| PROBLEM TO SOLVE |
Repeat the records exactly. Leave out the pictures.

| SUPPLIED RECORDS |
▬▬▬▬▬▬
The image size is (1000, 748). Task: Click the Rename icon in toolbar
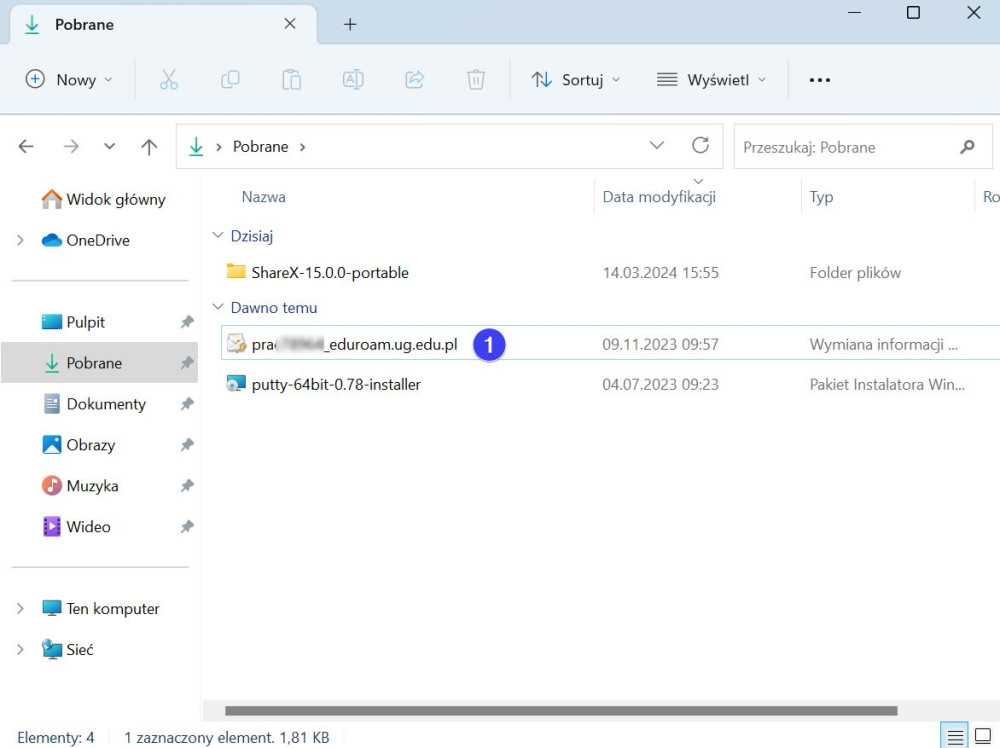353,80
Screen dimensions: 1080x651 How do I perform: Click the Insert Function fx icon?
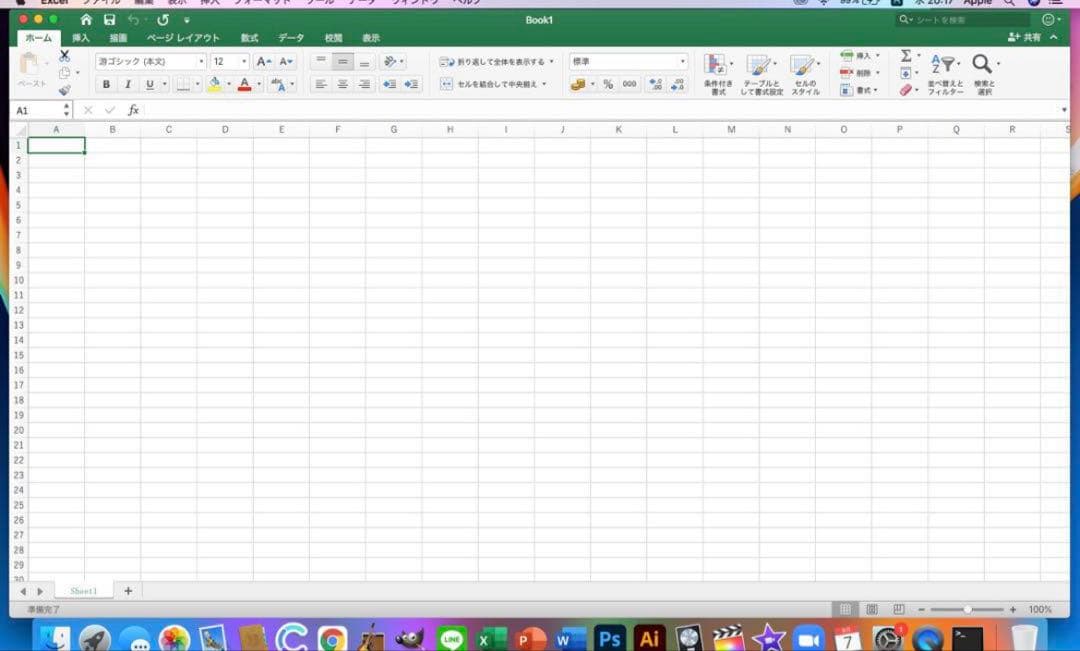click(133, 110)
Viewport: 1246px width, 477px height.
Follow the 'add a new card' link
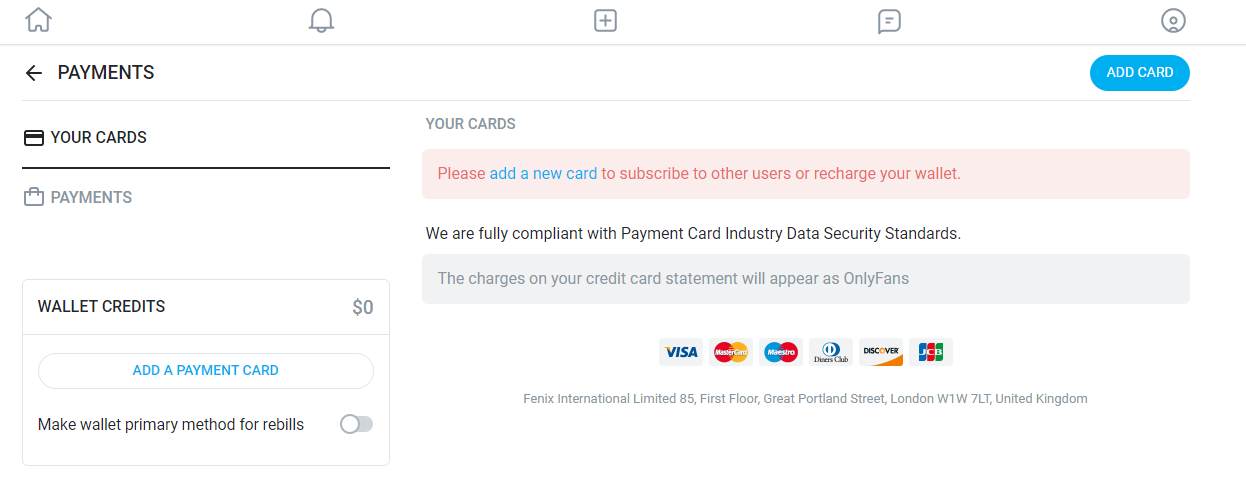pyautogui.click(x=543, y=174)
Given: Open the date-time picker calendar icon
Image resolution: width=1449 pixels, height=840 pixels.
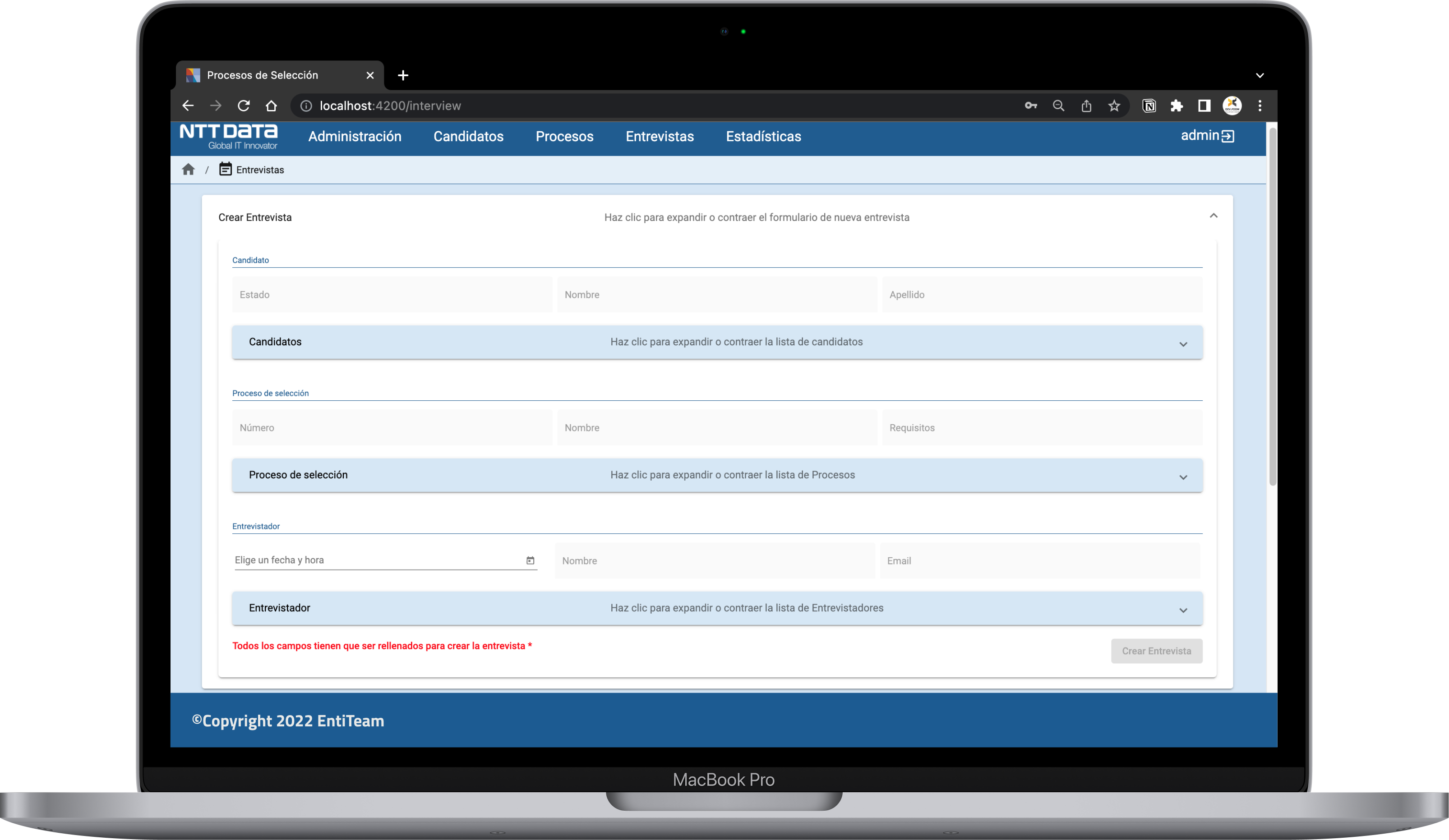Looking at the screenshot, I should pyautogui.click(x=530, y=560).
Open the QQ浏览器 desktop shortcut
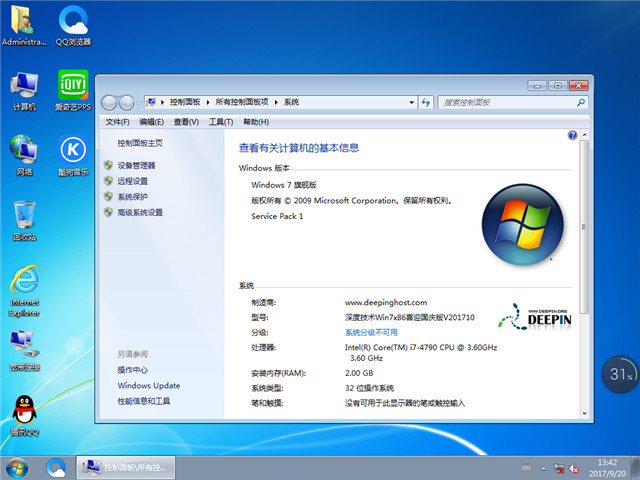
▬▬▬▬▬▬
| RESPONSE |
The image size is (1000, 748). Task: Click the Rename icon in toolbar
353,80
Screen dimensions: 1080x651 How do I perform: Click the Insert Function fx icon?
click(133, 110)
Viewport: 1246px width, 477px height.
Follow the 'add a new card' link
pyautogui.click(x=543, y=174)
Given: Open the date-time picker calendar icon
Image resolution: width=1449 pixels, height=840 pixels.
Looking at the screenshot, I should pyautogui.click(x=530, y=560).
Open the QQ浏览器 desktop shortcut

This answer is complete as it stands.